Wok Beschichtet

Beschichtete Woks haben einen schlechten Ruf in der Wok-Community. Der Vorwurf: zu wenig Hitze, kein echtes Stir-Fry-Ergebnis. Stimmt, wenn du auf einem professionellen Gasbrenner kochst. Auf einer deutschen Induktions- oder Cerankochfeld erreichst du diese Temperaturen ohnehin nicht. Das Argument zieht dort nicht.

Was ein beschichteter Wok bringt: du kochst sofort. Kein Einbrennen vor der ersten Benutzung, kein besonderes Reinigungsritual. Spülmittel, Wasser, fertig. Für viele ist das keine Abstriche machen, sondern genau das, was sie wollen.

Ein Punkt, den wir lieber direkt ansprechen: Die Beschichtung hält nicht ewig.

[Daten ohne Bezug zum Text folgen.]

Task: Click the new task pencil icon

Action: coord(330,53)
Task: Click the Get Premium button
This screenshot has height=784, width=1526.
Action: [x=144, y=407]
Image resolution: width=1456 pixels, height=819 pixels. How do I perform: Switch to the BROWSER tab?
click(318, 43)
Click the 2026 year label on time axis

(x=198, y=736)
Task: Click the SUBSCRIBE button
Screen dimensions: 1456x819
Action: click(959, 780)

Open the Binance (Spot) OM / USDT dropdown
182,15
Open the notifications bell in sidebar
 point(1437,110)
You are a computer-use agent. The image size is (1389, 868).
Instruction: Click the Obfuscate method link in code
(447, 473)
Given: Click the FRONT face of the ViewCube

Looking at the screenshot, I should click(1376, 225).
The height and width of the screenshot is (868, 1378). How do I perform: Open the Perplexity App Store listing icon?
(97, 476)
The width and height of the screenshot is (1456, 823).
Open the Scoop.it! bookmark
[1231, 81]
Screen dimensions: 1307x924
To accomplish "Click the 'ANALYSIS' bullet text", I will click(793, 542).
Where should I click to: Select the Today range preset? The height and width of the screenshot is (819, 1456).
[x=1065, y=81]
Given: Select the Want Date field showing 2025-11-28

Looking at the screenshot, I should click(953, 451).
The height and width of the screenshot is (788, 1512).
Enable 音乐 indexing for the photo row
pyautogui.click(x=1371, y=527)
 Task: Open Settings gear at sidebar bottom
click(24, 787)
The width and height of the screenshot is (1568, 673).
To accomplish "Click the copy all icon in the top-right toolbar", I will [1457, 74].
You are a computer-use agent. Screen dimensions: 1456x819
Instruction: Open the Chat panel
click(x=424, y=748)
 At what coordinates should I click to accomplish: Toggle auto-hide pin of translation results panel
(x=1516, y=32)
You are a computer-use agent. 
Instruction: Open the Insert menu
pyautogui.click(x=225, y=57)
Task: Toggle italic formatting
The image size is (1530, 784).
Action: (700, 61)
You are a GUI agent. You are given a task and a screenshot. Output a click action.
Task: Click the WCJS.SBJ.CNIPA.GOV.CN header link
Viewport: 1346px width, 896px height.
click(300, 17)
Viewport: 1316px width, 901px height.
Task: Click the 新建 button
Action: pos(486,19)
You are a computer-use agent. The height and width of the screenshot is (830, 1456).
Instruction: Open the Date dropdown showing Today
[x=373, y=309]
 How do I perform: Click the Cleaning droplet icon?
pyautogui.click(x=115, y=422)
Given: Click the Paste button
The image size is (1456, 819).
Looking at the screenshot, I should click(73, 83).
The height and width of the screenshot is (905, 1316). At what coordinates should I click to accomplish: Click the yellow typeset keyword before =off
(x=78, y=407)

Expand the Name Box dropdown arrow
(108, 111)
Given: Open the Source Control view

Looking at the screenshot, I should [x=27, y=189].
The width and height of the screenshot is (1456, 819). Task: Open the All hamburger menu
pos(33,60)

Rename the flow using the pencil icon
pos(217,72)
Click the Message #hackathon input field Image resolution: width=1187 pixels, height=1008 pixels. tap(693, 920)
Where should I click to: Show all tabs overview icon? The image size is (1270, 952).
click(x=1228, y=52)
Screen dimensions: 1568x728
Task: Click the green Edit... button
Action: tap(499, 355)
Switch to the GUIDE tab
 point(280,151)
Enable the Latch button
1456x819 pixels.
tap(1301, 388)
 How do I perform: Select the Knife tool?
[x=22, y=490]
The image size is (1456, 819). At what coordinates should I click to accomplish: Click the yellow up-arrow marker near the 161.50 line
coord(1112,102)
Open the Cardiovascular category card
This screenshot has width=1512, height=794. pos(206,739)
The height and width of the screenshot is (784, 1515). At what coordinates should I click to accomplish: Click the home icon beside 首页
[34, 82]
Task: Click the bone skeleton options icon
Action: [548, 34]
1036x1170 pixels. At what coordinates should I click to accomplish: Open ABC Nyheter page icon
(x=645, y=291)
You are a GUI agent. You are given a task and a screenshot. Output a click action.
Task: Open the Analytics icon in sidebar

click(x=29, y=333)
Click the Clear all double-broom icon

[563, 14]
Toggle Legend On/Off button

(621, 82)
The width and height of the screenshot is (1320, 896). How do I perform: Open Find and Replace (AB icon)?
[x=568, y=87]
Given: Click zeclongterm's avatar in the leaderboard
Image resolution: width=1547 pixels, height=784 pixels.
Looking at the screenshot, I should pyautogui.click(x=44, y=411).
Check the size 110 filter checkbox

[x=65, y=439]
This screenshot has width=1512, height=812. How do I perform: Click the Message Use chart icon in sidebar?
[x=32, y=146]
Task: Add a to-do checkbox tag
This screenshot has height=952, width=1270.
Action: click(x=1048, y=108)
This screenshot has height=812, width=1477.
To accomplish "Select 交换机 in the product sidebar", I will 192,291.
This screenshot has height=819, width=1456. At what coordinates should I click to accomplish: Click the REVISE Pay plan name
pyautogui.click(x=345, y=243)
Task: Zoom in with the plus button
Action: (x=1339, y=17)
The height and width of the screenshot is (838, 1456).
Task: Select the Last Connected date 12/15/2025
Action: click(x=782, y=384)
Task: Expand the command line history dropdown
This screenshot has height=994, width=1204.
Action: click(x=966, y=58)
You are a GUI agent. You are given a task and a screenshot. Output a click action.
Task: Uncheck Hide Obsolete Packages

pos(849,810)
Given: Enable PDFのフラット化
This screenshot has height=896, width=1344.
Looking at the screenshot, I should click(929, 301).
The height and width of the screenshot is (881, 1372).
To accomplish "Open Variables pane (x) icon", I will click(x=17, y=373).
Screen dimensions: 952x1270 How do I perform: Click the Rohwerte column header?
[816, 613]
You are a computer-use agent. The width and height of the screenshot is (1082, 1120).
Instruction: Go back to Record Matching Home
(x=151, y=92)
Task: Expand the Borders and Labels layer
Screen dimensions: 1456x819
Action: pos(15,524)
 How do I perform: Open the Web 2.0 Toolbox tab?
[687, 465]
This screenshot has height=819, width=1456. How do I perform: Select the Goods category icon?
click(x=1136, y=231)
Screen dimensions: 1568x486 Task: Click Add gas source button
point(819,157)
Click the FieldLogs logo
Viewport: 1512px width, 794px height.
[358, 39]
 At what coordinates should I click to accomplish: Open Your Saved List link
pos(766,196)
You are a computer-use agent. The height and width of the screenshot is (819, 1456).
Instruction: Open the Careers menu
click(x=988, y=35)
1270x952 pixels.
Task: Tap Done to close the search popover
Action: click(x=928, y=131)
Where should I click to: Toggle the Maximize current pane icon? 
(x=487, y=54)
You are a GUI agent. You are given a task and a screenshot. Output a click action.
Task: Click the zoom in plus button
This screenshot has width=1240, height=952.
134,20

Nach ein paar Jahren intensiver Nutzung lässt die Antihaftwirkung nach. Metallbesteck kratzt die Oberfläche und beschleunigt das. Wer mit Holz- oder Silikonspatel kocht und den Wok von Hand wäscht, kommt deutlich länger damit aus. Wer ihn in die Spülmaschine steckt, nicht.

Zu PFOA, weil die Frage regelmäßig kommt: alle beschichteten Woks bei uns sind PFOA-frei. PFOA war ein Herstellungsrückstand bei älteren Teflonbeschichtungen, der als gesundheitsschädlich eingestuft wurde. In der EU seit 2020 verboten. Das steht trotzdem bei jedem Produkt dabei.

Ein beschichteter Wok ist die richtige Wahl, wenn Einfachheit Vorrang hat. Wer keinen Aufwand will, wer einen Zweitwok für leichtere Gerichte sucht, oder wer zum ersten Mal mit einem Wok kocht und sich erst mal orientieren möchte.